Due to my involvement in the struggle for the freedom of my people, I have known very few quiet days in the last few years. I have been arrested five times and 1960 put in Alabama jails. My home has been bombed twice. A day seldom passes that my family and I are not the recipients of threats of death. I have been the victim of a near fatal stabbing. So in a real sense I have been battered by the storms of persecution. I must admit that at times I have felt that I could no longer bear such a heavy burden, and have been tempted to retreat to a more quiet and serene life. But every time such a temptation appeared, something came to strengthen and sustain my determination. I have learned now that the Master’s burden is light precisely when we take his yoke upon us.
My personal trials have also taught me the value of unmerited suffering. As my sufferings mounted I soon realized that there were two ways that I could respond to my situation: either to react with bitterness or seek to transform the suffering into a creative force. I decided to follow the latter course. Recognizing the necessity for suffering I have tried to make of it a virtue. If only to save myself from bitterness, I have attempted to see my personal ordeals as an opportunity to transform myself and heal the people involved in the tragic situation which now obtains. I have lived these last few years with the conviction that unearned suffering is redemptive.
There are some who still find the cross a stumbling block, and others consider it foolishness, but I am more convinced than ever before that it is the power of God unto social and individual salvation. So like the Apostle Paul I can now humbly yet proudly say, “I bear in my body the marks of the Lord Jesus.”4 The suffering and agonizing moments through which I have passed over the last few years have also drawn me closer to God. More than ever before I am convinced of the reality of a personal God.
It is also an authentic conversation, and I believe Dr. King understood this, that the earth and her humanity are composed of suffering and hope, this an evolving discourse on compassion. Indeed, the Citizen Activist longs to balance these realities of human existence. In this light the Citizen Activist seeks to build alliances, coalitions and partnerships, as a means of community rooted in a divine call for care and concern with compassion as their core understanding of life. Understanding this, the rhetorics of the Citizen Activist must be based on compassion, mercy and grace simply as a shared narrative of the human condition.
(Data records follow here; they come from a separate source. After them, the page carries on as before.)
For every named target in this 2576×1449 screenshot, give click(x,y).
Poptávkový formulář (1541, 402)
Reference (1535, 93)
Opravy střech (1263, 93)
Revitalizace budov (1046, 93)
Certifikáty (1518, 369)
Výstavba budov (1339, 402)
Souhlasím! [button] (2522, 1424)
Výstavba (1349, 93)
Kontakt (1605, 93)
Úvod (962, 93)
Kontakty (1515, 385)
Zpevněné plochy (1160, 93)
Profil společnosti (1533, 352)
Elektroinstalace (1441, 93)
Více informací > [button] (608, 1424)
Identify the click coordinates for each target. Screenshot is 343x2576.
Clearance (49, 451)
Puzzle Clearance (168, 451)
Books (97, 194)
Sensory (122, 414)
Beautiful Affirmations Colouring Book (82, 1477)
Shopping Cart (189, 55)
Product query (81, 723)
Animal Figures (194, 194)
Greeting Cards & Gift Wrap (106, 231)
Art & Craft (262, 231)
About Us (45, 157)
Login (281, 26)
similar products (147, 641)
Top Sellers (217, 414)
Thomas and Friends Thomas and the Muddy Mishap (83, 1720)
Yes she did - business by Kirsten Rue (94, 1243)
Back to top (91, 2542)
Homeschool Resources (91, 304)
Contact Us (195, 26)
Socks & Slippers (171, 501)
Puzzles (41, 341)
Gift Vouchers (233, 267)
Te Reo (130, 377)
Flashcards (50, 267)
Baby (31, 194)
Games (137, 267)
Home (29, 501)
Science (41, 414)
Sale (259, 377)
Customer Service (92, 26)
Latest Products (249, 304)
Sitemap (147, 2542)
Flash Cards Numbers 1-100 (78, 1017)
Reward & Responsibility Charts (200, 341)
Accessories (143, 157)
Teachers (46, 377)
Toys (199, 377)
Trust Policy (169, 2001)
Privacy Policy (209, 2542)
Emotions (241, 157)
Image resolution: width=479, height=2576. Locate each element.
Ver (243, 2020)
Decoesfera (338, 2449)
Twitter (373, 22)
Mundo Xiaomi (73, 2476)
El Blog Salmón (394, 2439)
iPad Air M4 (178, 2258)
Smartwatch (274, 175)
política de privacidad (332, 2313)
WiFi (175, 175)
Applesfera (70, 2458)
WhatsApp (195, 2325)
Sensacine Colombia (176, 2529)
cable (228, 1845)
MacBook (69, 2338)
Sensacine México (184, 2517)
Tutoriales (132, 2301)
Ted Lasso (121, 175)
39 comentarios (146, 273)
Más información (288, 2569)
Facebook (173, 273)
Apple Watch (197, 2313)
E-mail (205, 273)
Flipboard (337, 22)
This is important since in the new emerging world, particularly with the rise of social media, a shared narrative must be more explicit within the body politic.
The Citizen Activist, encountering the narrow sectarian, parochial sensibilities aligned with structures of power, domination and avarice must be steadfast and nonviolent in the face of these forces that seek to maintain certain disparity between peoples, and classes of the body politic.
In the manner of Jesus Christ, the Buddha and Jalāl ad-Dīn Muhammad Rumi the Citizen Activist receives and embraces what is at stake. In light of what is at stake they go the distance. Yes, beloved they do go the distance in these affairs of Calling yet they do so among and with many others of divine calling. And, in the manner of the Buddha they seek to balance, to do the least harm knowing that power, while a causality of passion, is not the goal of the Citizen Activist but love for all.